(Records from a data collection)
○ ○ ○

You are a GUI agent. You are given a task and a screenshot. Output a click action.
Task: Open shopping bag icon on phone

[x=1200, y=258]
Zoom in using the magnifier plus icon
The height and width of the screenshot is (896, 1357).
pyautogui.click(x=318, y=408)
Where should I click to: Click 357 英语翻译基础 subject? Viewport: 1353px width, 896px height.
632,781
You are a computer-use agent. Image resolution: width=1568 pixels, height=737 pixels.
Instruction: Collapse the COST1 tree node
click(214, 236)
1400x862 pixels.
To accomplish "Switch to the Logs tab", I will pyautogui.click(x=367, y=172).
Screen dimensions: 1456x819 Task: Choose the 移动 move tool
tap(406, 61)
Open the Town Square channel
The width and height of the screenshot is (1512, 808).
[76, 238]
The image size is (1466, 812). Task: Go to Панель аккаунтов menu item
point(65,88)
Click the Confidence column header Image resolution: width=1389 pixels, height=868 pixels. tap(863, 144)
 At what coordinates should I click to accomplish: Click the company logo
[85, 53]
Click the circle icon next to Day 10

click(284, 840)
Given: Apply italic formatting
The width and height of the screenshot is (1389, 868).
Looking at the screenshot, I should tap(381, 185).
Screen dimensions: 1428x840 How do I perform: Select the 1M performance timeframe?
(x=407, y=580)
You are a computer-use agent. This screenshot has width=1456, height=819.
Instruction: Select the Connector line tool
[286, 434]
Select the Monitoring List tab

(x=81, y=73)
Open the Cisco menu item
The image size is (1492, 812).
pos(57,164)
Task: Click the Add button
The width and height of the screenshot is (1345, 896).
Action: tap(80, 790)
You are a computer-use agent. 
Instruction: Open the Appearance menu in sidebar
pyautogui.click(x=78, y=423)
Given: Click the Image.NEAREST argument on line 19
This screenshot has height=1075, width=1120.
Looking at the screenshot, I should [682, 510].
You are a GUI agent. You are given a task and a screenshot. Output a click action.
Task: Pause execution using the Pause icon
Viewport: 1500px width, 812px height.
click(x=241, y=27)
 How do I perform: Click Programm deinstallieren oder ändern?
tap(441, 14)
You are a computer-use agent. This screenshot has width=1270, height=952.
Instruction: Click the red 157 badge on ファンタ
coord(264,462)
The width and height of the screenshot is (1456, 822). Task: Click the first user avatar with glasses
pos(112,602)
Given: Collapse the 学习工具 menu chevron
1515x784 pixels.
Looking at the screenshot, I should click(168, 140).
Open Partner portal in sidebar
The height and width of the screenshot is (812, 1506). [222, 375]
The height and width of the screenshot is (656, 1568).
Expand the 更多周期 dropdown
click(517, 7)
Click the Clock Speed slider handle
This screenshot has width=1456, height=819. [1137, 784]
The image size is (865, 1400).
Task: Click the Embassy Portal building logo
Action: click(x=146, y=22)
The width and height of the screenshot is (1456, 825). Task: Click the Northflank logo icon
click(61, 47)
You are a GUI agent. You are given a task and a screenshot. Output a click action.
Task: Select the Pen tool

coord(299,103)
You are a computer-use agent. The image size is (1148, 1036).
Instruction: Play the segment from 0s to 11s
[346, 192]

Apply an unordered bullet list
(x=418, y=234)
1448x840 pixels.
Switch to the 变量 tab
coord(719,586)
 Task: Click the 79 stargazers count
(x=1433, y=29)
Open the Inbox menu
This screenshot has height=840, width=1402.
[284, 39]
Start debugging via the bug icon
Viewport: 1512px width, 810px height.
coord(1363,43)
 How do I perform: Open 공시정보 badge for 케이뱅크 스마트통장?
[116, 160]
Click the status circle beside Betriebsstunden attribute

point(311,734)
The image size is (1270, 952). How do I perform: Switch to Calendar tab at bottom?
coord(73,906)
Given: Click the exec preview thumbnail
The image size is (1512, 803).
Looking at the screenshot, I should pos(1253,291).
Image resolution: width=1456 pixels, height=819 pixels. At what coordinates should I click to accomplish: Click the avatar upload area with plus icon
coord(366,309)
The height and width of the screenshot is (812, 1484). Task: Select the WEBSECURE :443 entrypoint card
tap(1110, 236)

○ ○ ○

Please retype all of the data above exactly as written.

| RESPONSE BOX |
You are a GUI agent. You are given a task and a screenshot. Output a click action.
Task: Open shopping bag icon on phone

[x=1200, y=258]
Zoom in using the magnifier plus icon
The height and width of the screenshot is (896, 1357).
pyautogui.click(x=318, y=408)
Where should I click to: Click 357 英语翻译基础 subject? Viewport: 1353px width, 896px height.
632,781
You are a computer-use agent. Image resolution: width=1568 pixels, height=737 pixels.
Instruction: Collapse the COST1 tree node
click(214, 236)
1400x862 pixels.
To accomplish "Switch to the Logs tab", I will pyautogui.click(x=367, y=172).
Screen dimensions: 1456x819 Task: Choose the 移动 move tool
tap(406, 61)
Open the Town Square channel
The width and height of the screenshot is (1512, 808).
[76, 238]
The image size is (1466, 812). Task: Go to Панель аккаунтов menu item
point(65,88)
Click the Confidence column header Image resolution: width=1389 pixels, height=868 pixels. tap(863, 144)
 At what coordinates should I click to accomplish: Click the company logo
[85, 53]
Click the circle icon next to Day 10

click(284, 840)
Given: Apply italic formatting
The width and height of the screenshot is (1389, 868).
Looking at the screenshot, I should tap(381, 185).
Screen dimensions: 1428x840 How do I perform: Select the 1M performance timeframe?
(x=407, y=580)
You are a computer-use agent. This screenshot has width=1456, height=819.
Instruction: Select the Connector line tool
[286, 434]
Select the Monitoring List tab

(x=81, y=73)
Open the Cisco menu item
The image size is (1492, 812).
pos(57,164)
Task: Click the Add button
The width and height of the screenshot is (1345, 896).
Action: tap(80, 790)
You are a computer-use agent. 
Instruction: Open the Appearance menu in sidebar
pyautogui.click(x=78, y=423)
Given: Click the Image.NEAREST argument on line 19
This screenshot has height=1075, width=1120.
Looking at the screenshot, I should [682, 510].
You are a GUI agent. You are given a task and a screenshot. Output a click action.
Task: Pause execution using the Pause icon
Viewport: 1500px width, 812px height.
click(x=241, y=27)
 How do I perform: Click Programm deinstallieren oder ändern?
tap(441, 14)
You are a computer-use agent. This screenshot has width=1270, height=952.
Instruction: Click the red 157 badge on ファンタ
coord(264,462)
The width and height of the screenshot is (1456, 822). Task: Click the first user avatar with glasses
pos(112,602)
Given: Collapse the 学习工具 menu chevron
1515x784 pixels.
Looking at the screenshot, I should click(168, 140).
Open Partner portal in sidebar
The height and width of the screenshot is (812, 1506). [222, 375]
The height and width of the screenshot is (656, 1568).
Expand the 更多周期 dropdown
click(517, 7)
Click the Clock Speed slider handle
This screenshot has width=1456, height=819. [1137, 784]
The image size is (865, 1400).
Task: Click the Embassy Portal building logo
Action: click(x=146, y=22)
The width and height of the screenshot is (1456, 825). Task: Click the Northflank logo icon
click(61, 47)
You are a GUI agent. You are given a task and a screenshot. Output a click action.
Task: Select the Pen tool

coord(299,103)
You are a computer-use agent. The image size is (1148, 1036).
Instruction: Play the segment from 0s to 11s
[346, 192]

Apply an unordered bullet list
(x=418, y=234)
1448x840 pixels.
Switch to the 变量 tab
coord(719,586)
 Task: Click the 79 stargazers count
(x=1433, y=29)
Open the Inbox menu
This screenshot has height=840, width=1402.
[284, 39]
Start debugging via the bug icon
Viewport: 1512px width, 810px height.
coord(1363,43)
 How do I perform: Open 공시정보 badge for 케이뱅크 스마트통장?
[116, 160]
Click the status circle beside Betriebsstunden attribute

point(311,734)
The image size is (1270, 952). How do I perform: Switch to Calendar tab at bottom?
coord(73,906)
Given: Click the exec preview thumbnail
The image size is (1512, 803).
Looking at the screenshot, I should pos(1253,291).
Image resolution: width=1456 pixels, height=819 pixels. At what coordinates should I click to accomplish: Click the avatar upload area with plus icon
coord(366,309)
The height and width of the screenshot is (812, 1484). Task: Select the WEBSECURE :443 entrypoint card
tap(1110, 236)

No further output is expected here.